FRAGMENTO DE ORIGEN:
########################################

I
La asonada fascista perpetrada por los seguidores de Jair Bolsonaro en Brasilia puede que haya concluido, pero sus consecuencias políticas continuarán gravitando en la política brasileña. En particular en la flamante gestión de Lula, quien a la semana de asumir el poder experimentó, sin anestesia, lo que están dispuestos a llegar a hacer, no sé si todos los votantes de Bolsonaro pero sí un sector activo que nunca ha disimulado sus afanes golpistas, sus nostalgias por las dictaduras militares y su fanatismo cultural y político, además de una significativa cuota de imbecilidad política. Se dice que Bolsonaro desde su ocasional residencia en Estados Unidos reprobó lo sucedido con palabras (dicho sea de paso) de una singular delicadeza en un hombre que no suele distinguirse por el uso exquisito del lenguaje, pero sinceramente, no le creo o, en el más suave de los casos, estimo que son frases oportunistas arrancadas por el repudio nacional e internacional a las depredaciones cometidas por los mastines que él, con sus palabras en algunos casos, y con el silencio en otros, se preocupó en azuzar. Como su admirado Trump, pero en general en la línea que distingue a los populistas de toda laya, de derecha o de izquierda, Bolsonaro advirtió meses antes de las elecciones que si las perdía sería por fraude, y entusiasmado por su retórica llegó a insinuar que no solo el pueblo de Brasil lo amaba, sino que además disponía del cariño incondicional de Dios. Con semejantes padrinos, está claro que la derrota electoral lo desencajó, alentó sus perfiles más mesiánicos, agresivos y brutales y, como broche de oro, recordando a una ex presidente argentina, decidió no entregar los atributos del mando, decisión que traducido de la política a los hechos significa que sus seguidores están autorizados a hacer lo que sea o no sea necesario para poner las cosas en su lugar.

########################################

TAREAS REQUERIDAS:
1 - En el fragmento sobre la asonada en Brasilia, ¿qué advirtió Bolsonaro meses antes de las elecciones?
2 - Prosiga el fragmento sobre la asonada en Brasilia a partir de su última oración.
Los ítems constituyen un material aparte, independiente del fragmento sobre la asonada en Brasilia.

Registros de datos
########################################

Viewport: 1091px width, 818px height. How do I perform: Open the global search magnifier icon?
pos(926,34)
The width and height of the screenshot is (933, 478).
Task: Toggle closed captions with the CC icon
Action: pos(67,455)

########################################

RESPUESTAS:
1 - Que, si las perdía, sería por fraude.

2 -
II
Bolsonaro no puede desentenderse o hacerse el distraído por lo sucedido en Brasilia. Un brote de violencia salvaje que se veía venir, sobre todo entre los acampantes que merodeaban alrededor de los cuarteles militares reclamándoles a los soldados que hagan algo parecido a lo que hicieron en 1964. Una sola palabra de Bolsonaro, un gesto de su parte, por ejemplo, entregar los atributos del mando, y nada de lo que sucedió hubiera sucedido. No lo hizo, no solo porque tal vez no controle a los sectores más extremistas de su coalición política, sino porque con esos sectores siempre ha mantenido una visible complicidad. La asonada fracasó en toda la línea, convencidos o no, los militares brasileños saben que una intervención suya merecería la condena del mundo, y en particular la condena explícita de más de la mitad de Brasil porque, importa advertir, muchos de los votantes de Bolsonaro, serán conservadores, anticomunistas, aborrecerán a Lula, pero no son fascistas y mucho menos golpistas. Lo sucedido en Brasil ha sido grave por la audacia de los protagonistas y la tolerancia cuando no el aliento de Bolsonaro, pero la situación ha sido controlada y en principio, y sin menoscabo de las complicaciones políticas que tendrá Lula para ejercer su presidencia, queda claro que se ha fortalecido y Bolsonaro ha sido desenmascarado, incluso ante una fracción no menor de sus propios votantes. Es verdad que la fuerza política que él lidera suma a gobernadores y legisladores, pero no es menos cierto que en la política brasileña, y en particular en la coalición de Bolsonaro, la traición o la tranfugueada política está a la orden del día, una situación que un político astuto y algo inescrupuloso como Lula no desconoce. De todos modos, al actual presidente de Brasil no le envidio ni el cargo ni los días que le aguardan. Lo que en la Argentina conocemos como «grieta», en Brasil merecería el nombre de foso, zanjón, cuando no, trinchera. La macroeconomía del país está mucho más ordenada que en el nuestro, pero su violencia interna, su conflictividad social y la obscena corrupción de su clase dirigente, incluyendo a varios caciques del PT, es muy superior a la nuestra, lo cual no es poco decir.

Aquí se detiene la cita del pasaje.